Start of Records supplied

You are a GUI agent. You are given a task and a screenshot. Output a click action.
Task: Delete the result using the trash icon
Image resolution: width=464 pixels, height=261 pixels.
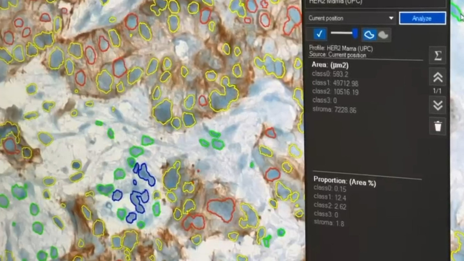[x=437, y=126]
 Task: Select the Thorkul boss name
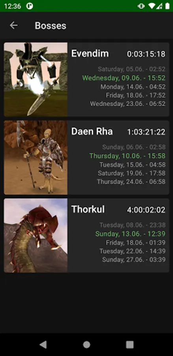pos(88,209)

End of Records supplied
Start of Records supplied

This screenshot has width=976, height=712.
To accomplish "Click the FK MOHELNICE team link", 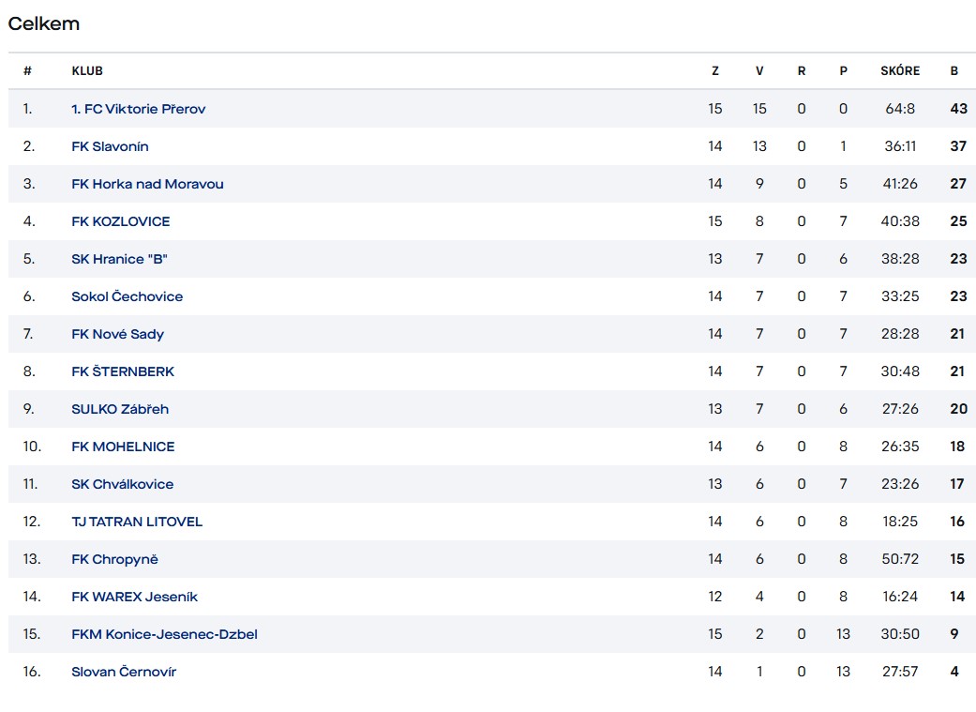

End of Records supplied

== Exercise aim ==
Look above for the line with "This screenshot has width=976, height=712." and the line with "the FK MOHELNICE"; set down those two lines and all lines between them exactly, without pictures and without anything else.

== Problem solution ==
This screenshot has width=976, height=712.
To accomplish "Click the FK MOHELNICE team link", 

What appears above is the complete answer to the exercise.